==== TASK DATA

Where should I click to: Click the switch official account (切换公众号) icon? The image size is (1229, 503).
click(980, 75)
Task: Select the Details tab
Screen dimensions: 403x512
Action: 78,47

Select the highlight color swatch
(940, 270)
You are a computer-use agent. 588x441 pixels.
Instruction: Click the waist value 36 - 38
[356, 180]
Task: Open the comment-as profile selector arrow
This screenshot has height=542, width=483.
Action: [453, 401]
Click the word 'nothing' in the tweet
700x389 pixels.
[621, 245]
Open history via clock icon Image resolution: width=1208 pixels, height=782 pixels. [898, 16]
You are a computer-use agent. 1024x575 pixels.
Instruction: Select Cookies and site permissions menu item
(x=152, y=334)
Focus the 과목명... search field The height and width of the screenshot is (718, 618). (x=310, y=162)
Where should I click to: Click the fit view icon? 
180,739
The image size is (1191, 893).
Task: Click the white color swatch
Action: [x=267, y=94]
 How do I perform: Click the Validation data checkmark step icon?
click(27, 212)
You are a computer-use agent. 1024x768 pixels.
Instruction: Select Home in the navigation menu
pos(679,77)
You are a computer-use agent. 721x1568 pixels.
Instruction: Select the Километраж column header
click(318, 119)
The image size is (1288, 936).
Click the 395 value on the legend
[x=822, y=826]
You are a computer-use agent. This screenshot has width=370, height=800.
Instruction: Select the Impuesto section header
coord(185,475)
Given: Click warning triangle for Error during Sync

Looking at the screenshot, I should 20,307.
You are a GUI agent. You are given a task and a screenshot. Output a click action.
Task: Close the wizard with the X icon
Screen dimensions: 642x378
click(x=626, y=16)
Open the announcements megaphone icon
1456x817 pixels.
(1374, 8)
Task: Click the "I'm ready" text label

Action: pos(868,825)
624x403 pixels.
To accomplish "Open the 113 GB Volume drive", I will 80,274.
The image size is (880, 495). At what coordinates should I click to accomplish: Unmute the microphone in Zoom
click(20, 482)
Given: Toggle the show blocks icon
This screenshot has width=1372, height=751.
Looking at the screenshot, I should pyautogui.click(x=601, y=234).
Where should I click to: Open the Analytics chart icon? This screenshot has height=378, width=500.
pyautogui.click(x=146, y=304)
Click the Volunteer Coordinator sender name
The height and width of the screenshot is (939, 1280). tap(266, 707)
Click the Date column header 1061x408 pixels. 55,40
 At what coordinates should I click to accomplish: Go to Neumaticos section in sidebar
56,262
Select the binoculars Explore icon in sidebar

========

** YOUR OBJECTIVE **
A verbatim copy of the records above should be returned.

** FINAL ANSWER **
Where should I click to: Click the switch official account (切换公众号) icon? The image size is (1229, 503).
click(980, 75)
Task: Select the Details tab
Screen dimensions: 403x512
Action: 78,47

Select the highlight color swatch
(940, 270)
You are a computer-use agent. 588x441 pixels.
Instruction: Click the waist value 36 - 38
[356, 180]
Task: Open the comment-as profile selector arrow
This screenshot has height=542, width=483.
Action: [453, 401]
Click the word 'nothing' in the tweet
700x389 pixels.
[621, 245]
Open history via clock icon Image resolution: width=1208 pixels, height=782 pixels. [898, 16]
You are a computer-use agent. 1024x575 pixels.
Instruction: Select Cookies and site permissions menu item
(x=152, y=334)
Focus the 과목명... search field The height and width of the screenshot is (718, 618). (x=310, y=162)
Where should I click to: Click the fit view icon? 
180,739
The image size is (1191, 893).
Task: Click the white color swatch
Action: [x=267, y=94]
 How do I perform: Click the Validation data checkmark step icon?
click(27, 212)
You are a computer-use agent. 1024x768 pixels.
Instruction: Select Home in the navigation menu
pos(679,77)
You are a computer-use agent. 721x1568 pixels.
Instruction: Select the Километраж column header
click(318, 119)
The image size is (1288, 936).
Click the 395 value on the legend
[x=822, y=826]
You are a computer-use agent. This screenshot has width=370, height=800.
Instruction: Select the Impuesto section header
coord(185,475)
Given: Click warning triangle for Error during Sync

Looking at the screenshot, I should 20,307.
You are a GUI agent. You are given a task and a screenshot. Output a click action.
Task: Close the wizard with the X icon
Screen dimensions: 642x378
click(x=626, y=16)
Open the announcements megaphone icon
1456x817 pixels.
(1374, 8)
Task: Click the "I'm ready" text label

Action: pos(868,825)
624x403 pixels.
To accomplish "Open the 113 GB Volume drive", I will 80,274.
The image size is (880, 495). At what coordinates should I click to accomplish: Unmute the microphone in Zoom
click(20, 482)
Given: Toggle the show blocks icon
This screenshot has width=1372, height=751.
Looking at the screenshot, I should pyautogui.click(x=601, y=234).
Where should I click to: Open the Analytics chart icon? This screenshot has height=378, width=500.
pyautogui.click(x=146, y=304)
Click the Volunteer Coordinator sender name
The height and width of the screenshot is (939, 1280). tap(266, 707)
Click the Date column header 1061x408 pixels. 55,40
 At what coordinates should I click to accomplish: Go to Neumaticos section in sidebar
56,262
Select the binoculars Explore icon in sidebar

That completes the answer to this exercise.